Collected data
⟨

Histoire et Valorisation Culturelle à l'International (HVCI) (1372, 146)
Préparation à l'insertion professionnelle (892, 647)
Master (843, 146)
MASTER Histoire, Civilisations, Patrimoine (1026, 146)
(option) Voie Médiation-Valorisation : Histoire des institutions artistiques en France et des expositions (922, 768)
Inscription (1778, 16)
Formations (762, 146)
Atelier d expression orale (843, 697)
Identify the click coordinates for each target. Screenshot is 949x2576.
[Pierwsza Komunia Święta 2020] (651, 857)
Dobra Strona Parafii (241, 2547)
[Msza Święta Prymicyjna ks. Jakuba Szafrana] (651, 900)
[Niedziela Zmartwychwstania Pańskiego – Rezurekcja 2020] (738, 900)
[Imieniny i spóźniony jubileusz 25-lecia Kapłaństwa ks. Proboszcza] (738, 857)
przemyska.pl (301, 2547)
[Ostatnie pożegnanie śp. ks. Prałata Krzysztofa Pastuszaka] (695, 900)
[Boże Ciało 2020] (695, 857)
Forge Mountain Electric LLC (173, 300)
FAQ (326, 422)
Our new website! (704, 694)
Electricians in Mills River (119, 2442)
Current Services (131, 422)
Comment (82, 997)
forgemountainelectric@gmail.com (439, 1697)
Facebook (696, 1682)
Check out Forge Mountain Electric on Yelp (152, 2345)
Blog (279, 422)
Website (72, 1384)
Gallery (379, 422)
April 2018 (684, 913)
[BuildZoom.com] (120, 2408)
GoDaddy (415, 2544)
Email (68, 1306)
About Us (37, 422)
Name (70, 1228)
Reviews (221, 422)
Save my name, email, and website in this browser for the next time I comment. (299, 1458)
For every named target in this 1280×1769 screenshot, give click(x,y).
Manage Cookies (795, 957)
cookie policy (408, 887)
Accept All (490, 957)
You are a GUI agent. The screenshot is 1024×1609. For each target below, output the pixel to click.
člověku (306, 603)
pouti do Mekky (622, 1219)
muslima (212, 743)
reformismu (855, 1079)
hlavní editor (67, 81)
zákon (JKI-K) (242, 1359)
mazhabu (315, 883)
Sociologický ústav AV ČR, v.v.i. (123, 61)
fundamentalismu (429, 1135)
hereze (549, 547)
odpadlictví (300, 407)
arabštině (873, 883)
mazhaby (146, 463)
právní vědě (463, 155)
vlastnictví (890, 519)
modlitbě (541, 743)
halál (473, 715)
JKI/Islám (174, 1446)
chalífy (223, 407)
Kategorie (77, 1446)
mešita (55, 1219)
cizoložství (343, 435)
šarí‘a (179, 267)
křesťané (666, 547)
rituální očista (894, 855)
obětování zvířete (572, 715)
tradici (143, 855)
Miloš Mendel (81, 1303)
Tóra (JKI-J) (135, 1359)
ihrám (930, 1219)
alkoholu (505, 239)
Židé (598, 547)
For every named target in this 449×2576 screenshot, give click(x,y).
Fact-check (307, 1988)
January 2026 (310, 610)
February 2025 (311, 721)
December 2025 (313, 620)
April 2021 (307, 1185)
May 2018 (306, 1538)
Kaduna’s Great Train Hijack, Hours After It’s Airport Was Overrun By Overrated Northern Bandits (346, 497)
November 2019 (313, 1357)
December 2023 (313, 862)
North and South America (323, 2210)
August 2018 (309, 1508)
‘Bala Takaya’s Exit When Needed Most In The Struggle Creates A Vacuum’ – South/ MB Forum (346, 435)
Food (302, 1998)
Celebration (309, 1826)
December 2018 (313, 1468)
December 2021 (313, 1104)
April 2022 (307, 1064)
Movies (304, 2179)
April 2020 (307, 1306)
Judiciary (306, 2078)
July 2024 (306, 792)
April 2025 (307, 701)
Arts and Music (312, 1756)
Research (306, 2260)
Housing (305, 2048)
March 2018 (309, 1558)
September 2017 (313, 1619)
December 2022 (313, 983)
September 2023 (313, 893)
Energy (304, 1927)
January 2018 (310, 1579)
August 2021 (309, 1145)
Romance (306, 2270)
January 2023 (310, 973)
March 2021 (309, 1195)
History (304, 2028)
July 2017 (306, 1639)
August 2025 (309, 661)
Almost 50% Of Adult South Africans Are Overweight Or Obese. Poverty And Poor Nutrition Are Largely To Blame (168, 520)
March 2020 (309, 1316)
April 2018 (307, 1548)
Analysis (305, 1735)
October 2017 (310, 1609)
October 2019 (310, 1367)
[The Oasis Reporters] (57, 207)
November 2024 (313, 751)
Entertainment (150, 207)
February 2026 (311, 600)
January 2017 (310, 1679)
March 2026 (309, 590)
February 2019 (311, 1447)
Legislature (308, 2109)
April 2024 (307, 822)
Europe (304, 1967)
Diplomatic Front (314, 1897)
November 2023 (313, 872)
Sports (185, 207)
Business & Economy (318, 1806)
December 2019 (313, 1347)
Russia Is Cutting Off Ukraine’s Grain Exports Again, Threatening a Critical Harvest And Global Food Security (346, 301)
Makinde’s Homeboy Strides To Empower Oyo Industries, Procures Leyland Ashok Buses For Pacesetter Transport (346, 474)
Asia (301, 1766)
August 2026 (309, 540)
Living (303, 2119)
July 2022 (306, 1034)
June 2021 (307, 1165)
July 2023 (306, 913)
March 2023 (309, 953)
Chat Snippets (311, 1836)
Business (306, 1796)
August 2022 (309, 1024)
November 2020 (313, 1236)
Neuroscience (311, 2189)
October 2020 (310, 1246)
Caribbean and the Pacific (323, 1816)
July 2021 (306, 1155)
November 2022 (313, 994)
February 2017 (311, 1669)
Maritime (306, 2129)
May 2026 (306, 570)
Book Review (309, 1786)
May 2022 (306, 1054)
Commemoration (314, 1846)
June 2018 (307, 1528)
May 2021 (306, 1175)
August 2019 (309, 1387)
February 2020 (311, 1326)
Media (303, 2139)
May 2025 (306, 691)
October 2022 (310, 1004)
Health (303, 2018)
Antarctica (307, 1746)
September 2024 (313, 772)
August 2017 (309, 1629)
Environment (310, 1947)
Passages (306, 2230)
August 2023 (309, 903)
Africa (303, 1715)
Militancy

⟩

- PROBLEM STATEMENT
Repeat the records exactly, including every line.

- FINISHED TASK
Histoire et Valorisation Culturelle à l'International (HVCI) (1372, 146)
Préparation à l'insertion professionnelle (892, 647)
Master (843, 146)
MASTER Histoire, Civilisations, Patrimoine (1026, 146)
(option) Voie Médiation-Valorisation : Histoire des institutions artistiques en France et des expositions (922, 768)
Inscription (1778, 16)
Formations (762, 146)
Atelier d expression orale (843, 697)
Identify the click coordinates for each target. Screenshot is 949x2576.
[Pierwsza Komunia Święta 2020] (651, 857)
Dobra Strona Parafii (241, 2547)
[Msza Święta Prymicyjna ks. Jakuba Szafrana] (651, 900)
[Niedziela Zmartwychwstania Pańskiego – Rezurekcja 2020] (738, 900)
[Imieniny i spóźniony jubileusz 25-lecia Kapłaństwa ks. Proboszcza] (738, 857)
przemyska.pl (301, 2547)
[Ostatnie pożegnanie śp. ks. Prałata Krzysztofa Pastuszaka] (695, 900)
[Boże Ciało 2020] (695, 857)
Forge Mountain Electric LLC (173, 300)
FAQ (326, 422)
Our new website! (704, 694)
Electricians in Mills River (119, 2442)
Current Services (131, 422)
Comment (82, 997)
forgemountainelectric@gmail.com (439, 1697)
Facebook (696, 1682)
Check out Forge Mountain Electric on Yelp (152, 2345)
Blog (279, 422)
Website (72, 1384)
Gallery (379, 422)
April 2018 (684, 913)
[BuildZoom.com] (120, 2408)
GoDaddy (415, 2544)
Email (68, 1306)
About Us (37, 422)
Name (70, 1228)
Reviews (221, 422)
Save my name, email, and website in this browser for the next time I comment. (299, 1458)
For every named target in this 1280×1769 screenshot, give click(x,y).
Manage Cookies (795, 957)
cookie policy (408, 887)
Accept All (490, 957)
You are a GUI agent. The screenshot is 1024×1609. For each target below, output the pixel to click.
člověku (306, 603)
pouti do Mekky (622, 1219)
muslima (212, 743)
reformismu (855, 1079)
hlavní editor (67, 81)
zákon (JKI-K) (242, 1359)
mazhabu (315, 883)
Sociologický ústav AV ČR, v.v.i. (123, 61)
fundamentalismu (429, 1135)
hereze (549, 547)
odpadlictví (300, 407)
arabštině (873, 883)
mazhaby (146, 463)
právní vědě (463, 155)
vlastnictví (890, 519)
modlitbě (541, 743)
halál (473, 715)
JKI/Islám (174, 1446)
chalífy (223, 407)
Kategorie (77, 1446)
mešita (55, 1219)
cizoložství (343, 435)
šarí‘a (179, 267)
křesťané (666, 547)
rituální očista (894, 855)
obětování zvířete (572, 715)
tradici (143, 855)
Miloš Mendel (81, 1303)
Tóra (JKI-J) (135, 1359)
ihrám (930, 1219)
alkoholu (505, 239)
Židé (598, 547)
For every named target in this 449×2576 screenshot, give click(x,y).
Fact-check (307, 1988)
January 2026 (310, 610)
February 2025 (311, 721)
December 2025 (313, 620)
April 2021 (307, 1185)
May 2018 (306, 1538)
Kaduna’s Great Train Hijack, Hours After It’s Airport Was Overrun By Overrated Northern Bandits (346, 497)
November 2019 (313, 1357)
December 2023 (313, 862)
North and South America (323, 2210)
August 2018 (309, 1508)
‘Bala Takaya’s Exit When Needed Most In The Struggle Creates A Vacuum’ – South/ MB Forum (346, 435)
Food (302, 1998)
Celebration (309, 1826)
December 2018 (313, 1468)
December 2021 (313, 1104)
April 2022 (307, 1064)
Movies (304, 2179)
April 2020 (307, 1306)
Judiciary (306, 2078)
July 2024 (306, 792)
April 2025 (307, 701)
Arts and Music (312, 1756)
Research (306, 2260)
Housing (305, 2048)
March 2018 (309, 1558)
September 2017 (313, 1619)
December 2022 (313, 983)
September 2023 (313, 893)
Energy (304, 1927)
January 2018 (310, 1579)
August 2021 (309, 1145)
Romance (306, 2270)
January 2023 (310, 973)
March 2021 (309, 1195)
History (304, 2028)
July 2017 (306, 1639)
August 2025 (309, 661)
Almost 50% Of Adult South Africans Are Overweight Or Obese. Poverty And Poor Nutrition Are Largely To Blame (168, 520)
March 2020 (309, 1316)
April 2018 (307, 1548)
Analysis (305, 1735)
October 2017 (310, 1609)
October 2019 (310, 1367)
[The Oasis Reporters] (57, 207)
November 2024 (313, 751)
Entertainment (150, 207)
February 2026 (311, 600)
January 2017 (310, 1679)
March 2026 (309, 590)
February 2019 (311, 1447)
Legislature (308, 2109)
April 2024 (307, 822)
Europe (304, 1967)
Diplomatic Front (314, 1897)
November 2023 (313, 872)
Sports (185, 207)
Business & Economy (318, 1806)
December 2019 (313, 1347)
Russia Is Cutting Off Ukraine’s Grain Exports Again, Threatening a Critical Harvest And Global Food Security (346, 301)
Makinde’s Homeboy Strides To Empower Oyo Industries, Procures Leyland Ashok Buses For Pacesetter Transport (346, 474)
Asia (301, 1766)
August 2026 (309, 540)
Living (303, 2119)
July 2022 (306, 1034)
June 2021 (307, 1165)
July 2023 (306, 913)
March 2023 (309, 953)
Chat Snippets (311, 1836)
Business (306, 1796)
August 2022 (309, 1024)
November 2020 (313, 1236)
Neuroscience (311, 2189)
October 2020 (310, 1246)
Caribbean and the Pacific (323, 1816)
July 2021 (306, 1155)
November 2022 (313, 994)
February 2017 (311, 1669)
Maritime (306, 2129)
May 2026 (306, 570)
Book Review (309, 1786)
May 2022 (306, 1054)
Commemoration (314, 1846)
June 2018 (307, 1528)
May 2021 (306, 1175)
August 2019 (309, 1387)
February 2020 (311, 1326)
Media (303, 2139)
May 2025 (306, 691)
October 2022 (310, 1004)
Health (303, 2018)
Antarctica (307, 1746)
September 2024 (313, 772)
August 2017 (309, 1629)
Environment (310, 1947)
Passages (306, 2230)
August 2023 (309, 903)
Africa (303, 1715)
Militancy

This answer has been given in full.